Hiroshige Yanagimoto 柳本 啓成

Personal information
- Full name: Hiroshige Yanagimoto
- Date of birth: October 15, 1972 (age 52)
- Place of birth: Higashiosaka, Japan
- Height: 1.75 m (5 ft 9 in)
- Position(s): Defender

Youth career
- 1988–1990: Nara Ikuei High School

Senior career*
- Years: Team / Apps / (Gls)
- 1991–1998: Sanfrecce Hiroshima / 174 / (4)
- 1999–2002: Gamba Osaka / 73 / (0)
- 2003–2006: Cerezo Osaka / 73 / (0)
- Total:  / 320 / (4)

International career
- 1995–1997: Japan / 30 / (0)

Medal record
Sanfrecce Hiroshima
| Runner-up | J1 League | 1994 |
| Runner-up | Emperor's Cup | 1995 |
| Runner-up | Emperor's Cup | 1996 |
Cerezo Osaka
| Runner-up | Emperor's Cup | 2003 |

= Hiroshige Yanagimoto =

Japanese footballer

Hiroshige Yanagimoto (柳本 啓成, Yanagimoto Hiroshige) is a former Japanese football player.
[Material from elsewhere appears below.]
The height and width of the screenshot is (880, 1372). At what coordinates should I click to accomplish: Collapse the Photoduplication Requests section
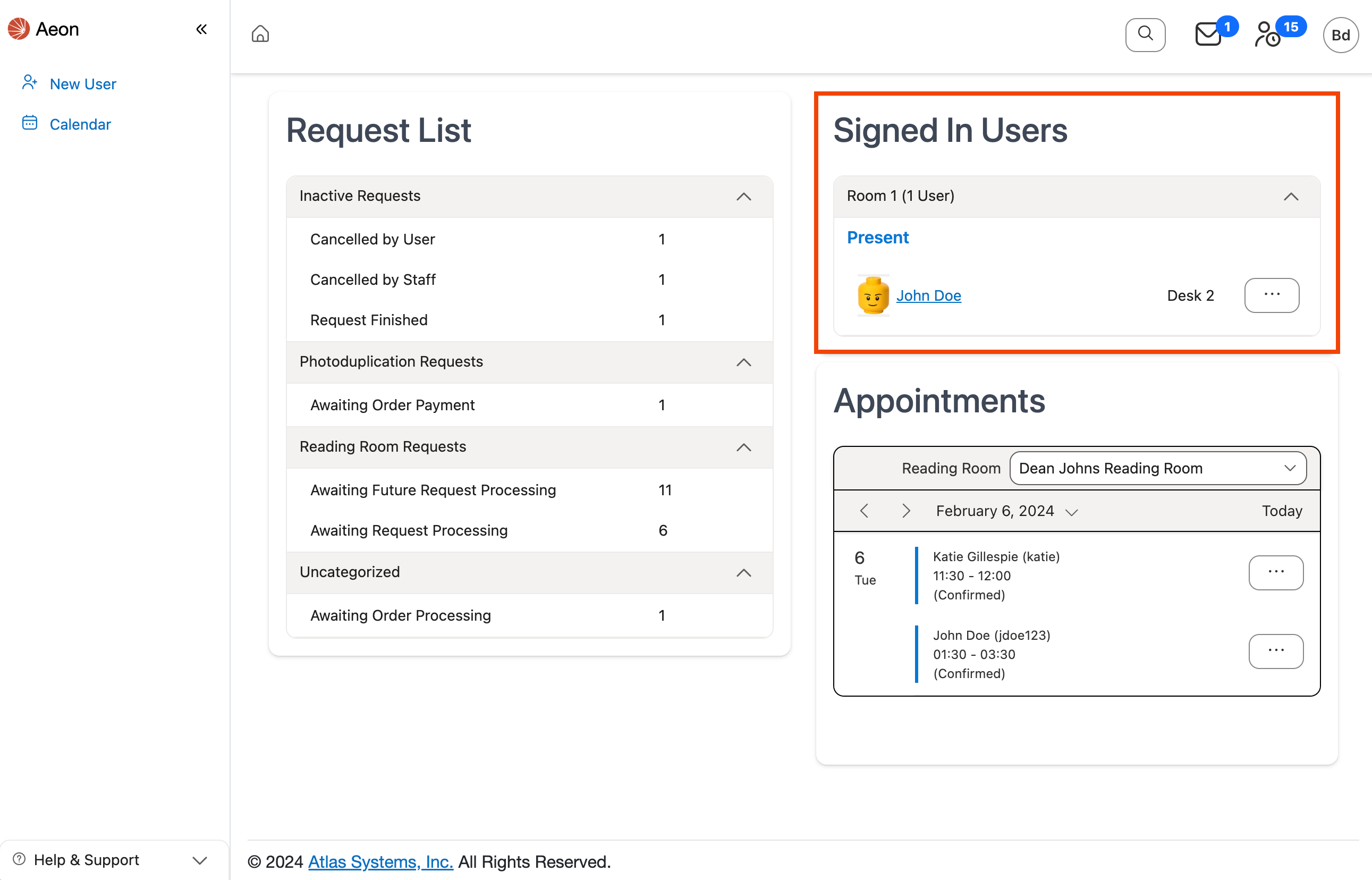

He played for Japan national team.

==Club career==
Yanagimoto was born in Higashiosaka on October 15, 1972. After graduating from high school, he joined Mazda (later Sanfrecce Hiroshima) in 1991. He played as regular player at right side-back. The club won the 2nd place at 1994 J1 League, 1995 and 1996 Emperor's Cup. In 1999, he moved to his local club Gamba Osaka. He moved to rival team, Cerezo Osaka in 2003. The club won the 2nd place at 2003 Emperor's Cup. He retired end of 2006 season.

==International career==
In January 1995, Yanagimoto was selected for the Japan national team for the 1995 King Fahd Cup. At this competition, on January 8, he debuted against Argentina. After debut, he became a regular player at right side-back. In 1996, he played in all matches included 1996 Asian Cup. However at 1998 World Cup qualification in March 1997, he got hurt and subsequently dropped from the national team. He had played 30 games for Japan until 1997.

==Career statistics==
===Club===

| Club performance |  |  | League |  | Cup |  | League Cup |  | Total |  |
| Season | Club | League | Apps | Goals | Apps | Goals | Apps | Goals | Apps | Goals |
| Japan |  |  | League |  | Emperor's Cup |  | J.League Cup |  | Total |  |
| 1991/92 | Mazda | JSL Division 1 | 0 | 0 | 0 | 0 | 0 | 0 | 0 | 0 |
| 1992 | Sanfrecce Hiroshima | J1 League | - |  | 0 | 0 | 0 | 0 | 0 | 0 |
| 1993 | 19 | 0 | 2 | 0 | 0 | 0 | 21 | 0 |
| 1994 | 40 | 4 | 3 | 1 | 1 | 0 | 44 | 5 |
| 1995 | 50 | 0 | 5 | 0 | - |  | 55 | 0 |
| 1996 | 29 | 0 | 5 | 1 | 14 | 0 | 48 | 1 |
| 1997 | 13 | 0 | 0 | 0 | 0 | 0 | 13 | 0 |
| 1998 | 23 | 0 | 2 | 0 | 4 | 0 | 29 | 0 |
| 1999 | Gamba Osaka | J1 League | 20 | 0 | 0 | 0 | 4 | 0 | 24 | 0 |
| 2000 | 14 | 0 | 4 | 0 | 2 | 0 | 20 | 0 |
| 2001 | 28 | 0 | 2 | 0 | 4 | 0 | 34 | 0 |
| 2002 | 11 | 0 | 0 | 0 | 5 | 0 | 16 | 0 |
| 2003 | Cerezo Osaka | J1 League | 17 | 0 | 5 | 0 | 0 | 0 | 22 | 0 |
| 2004 | 13 | 0 | 0 | 0 | 2 | 0 | 15 | 0 |
| 2005 | 28 | 0 | 4 | 0 | 7 | 0 | 39 | 0 |
| 2006 | 15 | 0 | 0 | 0 | 5 | 0 | 20 | 0 |
| Total |  |  | 320 | 4 | 32 | 2 | 48 | 0 | 400 | 6 |

===International===

Japan national team
| Year | Apps | Goals |
| 1995 | 12 | 0 |
| 1996 | 13 | 0 |
| 1997 | 5 | 0 |
| Total | 30 | 0 |

==Personal life==
Yanagimoto married Japanese actress, Atsuko Okamoto, in July 2005, but divorced in July 2017.